## THE PROBLEM
Rewrite the items below, changing every "Uncheck" to "Deselect" and leaving everything else as it is.
***** AVAILABLE DATA *****
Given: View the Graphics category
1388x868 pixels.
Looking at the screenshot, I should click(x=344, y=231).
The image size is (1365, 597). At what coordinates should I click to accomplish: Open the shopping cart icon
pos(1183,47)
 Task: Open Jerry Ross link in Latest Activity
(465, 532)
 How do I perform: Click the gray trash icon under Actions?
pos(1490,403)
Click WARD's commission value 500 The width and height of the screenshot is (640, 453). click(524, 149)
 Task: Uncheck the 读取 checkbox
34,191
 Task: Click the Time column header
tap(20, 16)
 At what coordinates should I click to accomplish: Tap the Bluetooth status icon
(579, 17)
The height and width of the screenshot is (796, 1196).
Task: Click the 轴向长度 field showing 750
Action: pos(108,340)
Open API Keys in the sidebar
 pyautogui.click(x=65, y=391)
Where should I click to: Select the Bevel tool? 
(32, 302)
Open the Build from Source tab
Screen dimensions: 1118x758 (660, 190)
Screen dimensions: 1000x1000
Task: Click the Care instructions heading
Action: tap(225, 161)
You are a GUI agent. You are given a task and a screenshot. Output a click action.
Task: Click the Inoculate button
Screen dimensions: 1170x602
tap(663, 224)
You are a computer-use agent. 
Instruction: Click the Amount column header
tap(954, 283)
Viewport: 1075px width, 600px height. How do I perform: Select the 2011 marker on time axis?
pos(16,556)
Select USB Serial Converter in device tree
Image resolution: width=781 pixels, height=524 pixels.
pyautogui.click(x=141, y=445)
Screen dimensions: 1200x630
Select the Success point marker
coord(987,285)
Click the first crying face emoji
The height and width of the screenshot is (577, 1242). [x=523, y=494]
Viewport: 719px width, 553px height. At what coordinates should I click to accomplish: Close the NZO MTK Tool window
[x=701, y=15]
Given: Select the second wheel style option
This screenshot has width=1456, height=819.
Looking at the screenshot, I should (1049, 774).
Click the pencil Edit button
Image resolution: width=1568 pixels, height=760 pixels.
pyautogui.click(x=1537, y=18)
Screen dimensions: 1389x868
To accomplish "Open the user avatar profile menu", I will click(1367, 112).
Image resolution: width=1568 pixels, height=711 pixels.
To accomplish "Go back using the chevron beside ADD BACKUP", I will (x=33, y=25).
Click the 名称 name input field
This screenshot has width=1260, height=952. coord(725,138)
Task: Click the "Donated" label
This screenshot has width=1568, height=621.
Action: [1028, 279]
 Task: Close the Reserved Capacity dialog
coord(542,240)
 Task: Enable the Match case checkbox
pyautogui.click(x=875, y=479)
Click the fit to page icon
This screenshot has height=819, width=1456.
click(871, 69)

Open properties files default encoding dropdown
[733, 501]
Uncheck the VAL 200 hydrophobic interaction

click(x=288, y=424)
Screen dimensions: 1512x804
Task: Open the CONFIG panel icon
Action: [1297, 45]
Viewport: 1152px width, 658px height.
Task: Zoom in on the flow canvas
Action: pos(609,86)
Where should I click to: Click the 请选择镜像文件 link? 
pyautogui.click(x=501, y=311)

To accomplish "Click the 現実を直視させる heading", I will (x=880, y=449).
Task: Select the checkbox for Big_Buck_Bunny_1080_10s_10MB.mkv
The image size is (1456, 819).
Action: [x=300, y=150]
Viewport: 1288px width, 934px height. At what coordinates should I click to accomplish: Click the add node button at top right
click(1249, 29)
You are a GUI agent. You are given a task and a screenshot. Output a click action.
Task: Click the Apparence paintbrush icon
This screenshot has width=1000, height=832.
*****
## ANSWER TO THE TASK
Given: View the Graphics category
1388x868 pixels.
Looking at the screenshot, I should click(x=344, y=231).
The image size is (1365, 597). At what coordinates should I click to accomplish: Open the shopping cart icon
pos(1183,47)
 Task: Open Jerry Ross link in Latest Activity
(465, 532)
 How do I perform: Click the gray trash icon under Actions?
pos(1490,403)
Click WARD's commission value 500 The width and height of the screenshot is (640, 453). click(524, 149)
 Task: Deselect the 读取 checkbox
34,191
 Task: Click the Time column header
tap(20, 16)
 At what coordinates should I click to accomplish: Tap the Bluetooth status icon
(579, 17)
The height and width of the screenshot is (796, 1196).
Task: Click the 轴向长度 field showing 750
Action: pos(108,340)
Open API Keys in the sidebar
 pyautogui.click(x=65, y=391)
Where should I click to: Select the Bevel tool? 
(32, 302)
Open the Build from Source tab
Screen dimensions: 1118x758 (660, 190)
Screen dimensions: 1000x1000
Task: Click the Care instructions heading
Action: tap(225, 161)
You are a GUI agent. You are given a task and a screenshot. Output a click action.
Task: Click the Inoculate button
Screen dimensions: 1170x602
tap(663, 224)
You are a computer-use agent. 
Instruction: Click the Amount column header
tap(954, 283)
Viewport: 1075px width, 600px height. How do I perform: Select the 2011 marker on time axis?
pos(16,556)
Select USB Serial Converter in device tree
Image resolution: width=781 pixels, height=524 pixels.
pyautogui.click(x=141, y=445)
Screen dimensions: 1200x630
Select the Success point marker
coord(987,285)
Click the first crying face emoji
The height and width of the screenshot is (577, 1242). [x=523, y=494]
Viewport: 719px width, 553px height. At what coordinates should I click to accomplish: Close the NZO MTK Tool window
[x=701, y=15]
Given: Select the second wheel style option
This screenshot has width=1456, height=819.
Looking at the screenshot, I should (1049, 774).
Click the pencil Edit button
Image resolution: width=1568 pixels, height=760 pixels.
pyautogui.click(x=1537, y=18)
Screen dimensions: 1389x868
To accomplish "Open the user avatar profile menu", I will click(1367, 112).
Image resolution: width=1568 pixels, height=711 pixels.
To accomplish "Go back using the chevron beside ADD BACKUP", I will (x=33, y=25).
Click the 名称 name input field
This screenshot has width=1260, height=952. coord(725,138)
Task: Click the "Donated" label
This screenshot has width=1568, height=621.
Action: [1028, 279]
 Task: Close the Reserved Capacity dialog
coord(542,240)
 Task: Enable the Match case checkbox
pyautogui.click(x=875, y=479)
Click the fit to page icon
This screenshot has height=819, width=1456.
click(871, 69)

Open properties files default encoding dropdown
[733, 501]
Deselect the VAL 200 hydrophobic interaction

click(x=288, y=424)
Screen dimensions: 1512x804
Task: Open the CONFIG panel icon
Action: [1297, 45]
Viewport: 1152px width, 658px height.
Task: Zoom in on the flow canvas
Action: pos(609,86)
Where should I click to: Click the 请选择镜像文件 link? 
pyautogui.click(x=501, y=311)

To accomplish "Click the 現実を直視させる heading", I will (x=880, y=449).
Task: Select the checkbox for Big_Buck_Bunny_1080_10s_10MB.mkv
The image size is (1456, 819).
Action: [x=300, y=150]
Viewport: 1288px width, 934px height. At what coordinates should I click to accomplish: Click the add node button at top right
click(1249, 29)
You are a GUI agent. You are given a task and a screenshot. Output a click action.
Task: Click the Apparence paintbrush icon
This screenshot has width=1000, height=832.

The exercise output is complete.